**Kutipan Teks:**
>>>

Catatan pendahuluan
PERTAMA-TAMA, patut saya mengucapkan selamat berbahagia kepada pemimpin umum, pemimpin redaksi dan seluruh staf redaksi, serta pemimpin perusahaan Surat Kabar Harian Pos Kupang, yang telah berhasil mengelola dan mengembangkan Pos Kupang selama 15 tahun Pos Kupang ditumbuhkembangkan di Kupang, Ibu kota Propinsi NTT, antara 1 Desember 1992 sampai dengan 1 Desember 2007. Saya juga patut menyatakan apresiasi berkenaan dengan diluncurkannya buku 15 tahun Pos Kupang Suara Nusa Tenggara Timur dalam rangka memperingati eksistensi 15 tahun Pos Kupang, sebab buku sangat penting dalam proses peningkatan kecerdasan manusia.
Antara tanggal 3 sampai tanggal 18 Desember 2007 yang lalu, saya benar-benar dikungkung penasaran, karena belum berhasil memperoleh buku 15 tahun Pos Kupang. Pada tanggal 19 Desember 2007 barulah saya berhasil memperoleh buku itu ketika saya mengunjungi Toko Buku Gramedia. Dan lantaran sangat penasaran, buku 15 tahun Pos Kupang yang baru dibeli itu, saya baca hingga tuntas pada tanggal 20 Desember 2007 malam. Ada banyak manfaat yang tersurat dan tersirat di dalam buku itu. Di samping itu, terdapat pula beberapa kekeliruan kecil yang perlu dikoreksi/diralat. Namun, ada bagian tertentu dari isi buku 15 tahun Pos Kupang yang membuat saya trenyuh, yaitu ketika saya membaca tulisan Maria Matildis Banda (selanjutnya dalam tulisan ini akan saya sapa, Maria MB) yang diberi judul, "Imajinasi dan Hasrat Seorang Jurnalis" (Catatan tentang Jurnalisme Sastra) (hlm.167-181), khususnya paparan di bawah sub judul 'Aspek Imajinasi dalam Jurnalisme Sastra' (hlm.174-177).

<<<

**Data Sumber:**
>>>

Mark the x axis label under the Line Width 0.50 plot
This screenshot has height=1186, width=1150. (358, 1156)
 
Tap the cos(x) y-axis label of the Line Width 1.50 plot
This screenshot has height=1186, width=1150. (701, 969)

<<<

**Tugas Anda:** Kembalikan bagian kutipan teks di atas dari "Catatan pendahuluan" sampai "peningkatan kecerdasan manusia." tanpa mengubah satu kata pun.

**Penyelesaian Soal:**
Catatan pendahuluan
PERTAMA-TAMA, patut saya mengucapkan selamat berbahagia kepada pemimpin umum, pemimpin redaksi dan seluruh staf redaksi, serta pemimpin perusahaan Surat Kabar Harian Pos Kupang, yang telah berhasil mengelola dan mengembangkan Pos Kupang selama 15 tahun Pos Kupang ditumbuhkembangkan di Kupang, Ibu kota Propinsi NTT, antara 1 Desember 1992 sampai dengan 1 Desember 2007. Saya juga patut menyatakan apresiasi berkenaan dengan diluncurkannya buku 15 tahun Pos Kupang Suara Nusa Tenggara Timur dalam rangka memperingati eksistensi 15 tahun Pos Kupang, sebab buku sangat penting dalam proses peningkatan kecerdasan manusia.